Network Functions Virtualization and Software Defined Networking
To remain competitive, today's network operators must respond to evolving markets and traffic types in a timeframe of hours and days rather than the months and years more typical of traditional carrier grade networks.
Software defined networking (SDN) and network functions virtualization (NFV) are two approaches that decouple network functions from hardware through abstraction, offering unprecedented flexibility and control over customer offerings.
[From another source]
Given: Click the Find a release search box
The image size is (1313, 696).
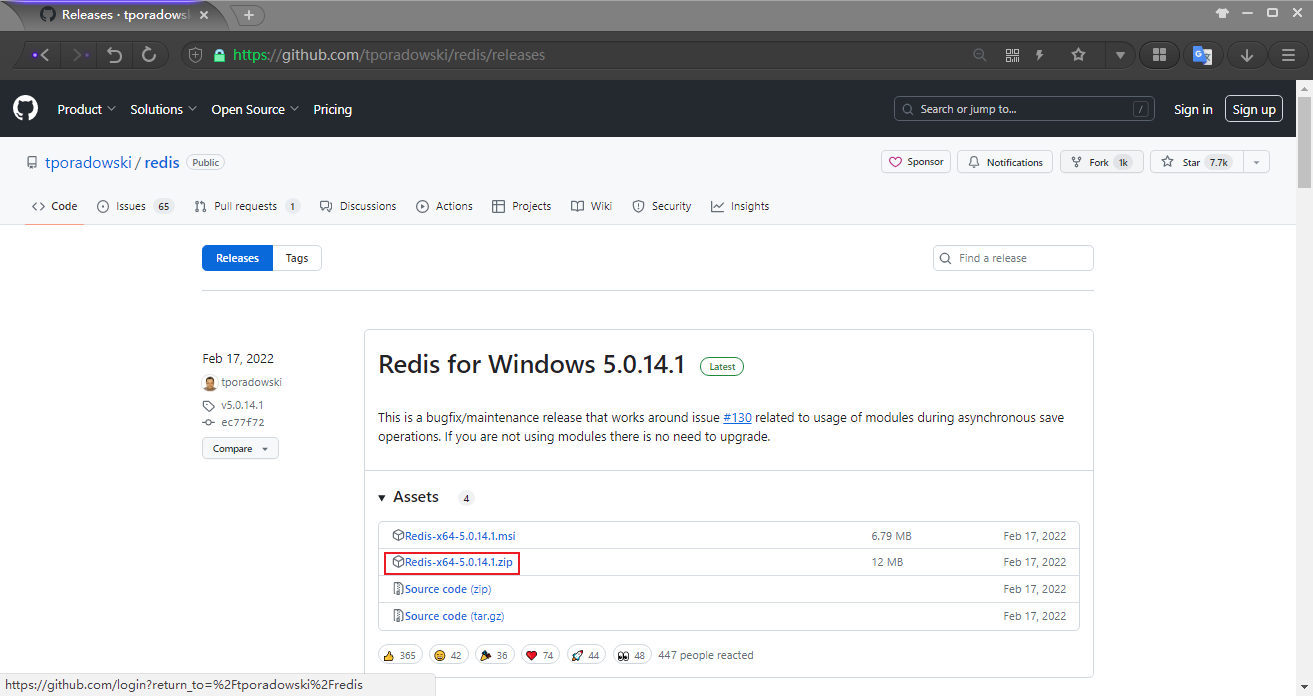Looking at the screenshot, I should 1012,257.
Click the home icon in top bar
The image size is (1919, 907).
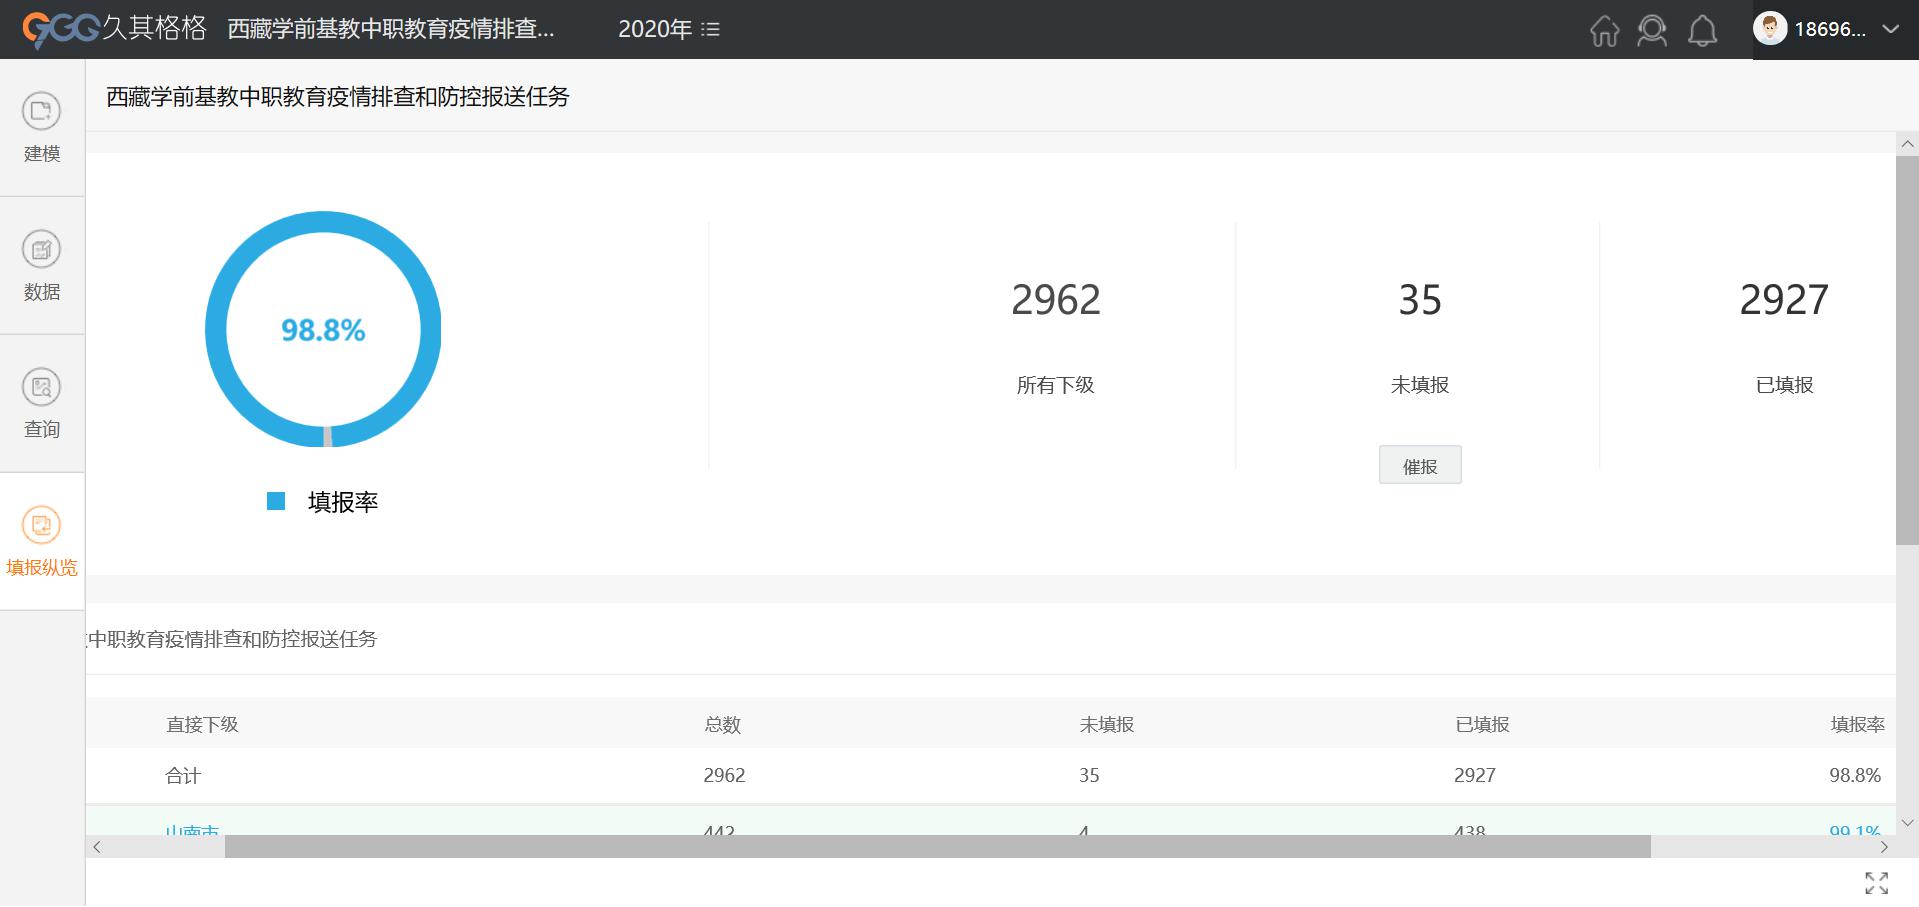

SDN and NFV reduce operating and capital expenses (OPEX and CAPEX) through application and hardware consolidation, space and power reduction, and improved operational and support efficiencies.
- Lower hardware costs: Take advantage of the economies of scale of the IT industry by transitioning to high-volume, industry-standard servers from purpose-built equipment that employs expensive specialty hardware components such as custom ASICs.
- Consolidate network equipment: Combine multiple network functions, which today require separate boxes, onto a single server (see Figure 1), thereby reducing system count, floor space, and power cable routing requirements.
- Implement multi-tenancy: Support multiple users on the same hardware platform, cutting down on the amount of equipment network operators need to purchase.
Figure 1: From purpose-built devices to virtualized network functions running on industry-standard servers
- Shorten development and test cycles: Use virtualization to create production, test, and development sandboxes on the same infrastructure, saving time and effort.
- Improve operational efficiency: Simplify operations with standard servers supported by a homogeneous set of tools versus application specific hardware with more complex, unique support requirements.
- Reduce energy consumption: Implement power management features available on standard servers, as well as dynamic workload rebalancing, to lower power consumption during off-peak periods.
Service Revenue Opportunities
- Boost innovation: Bring new capabilities to services development while decreasing risk for network operators by enlisting an ecosystem of independent software vendors (ISVs), open source developers, and academia on the leading edge of virtual appliances.
- Deploy services faster: Save weeks or months when adding new services to network nodes by copying the associated software into a virtual machine (VM) instead of procuring and installing a new network appliance.
- Target service by geography: Increase flexibility for service rollouts to a particular geography or customer by downloading the necessary software only to applicable servers.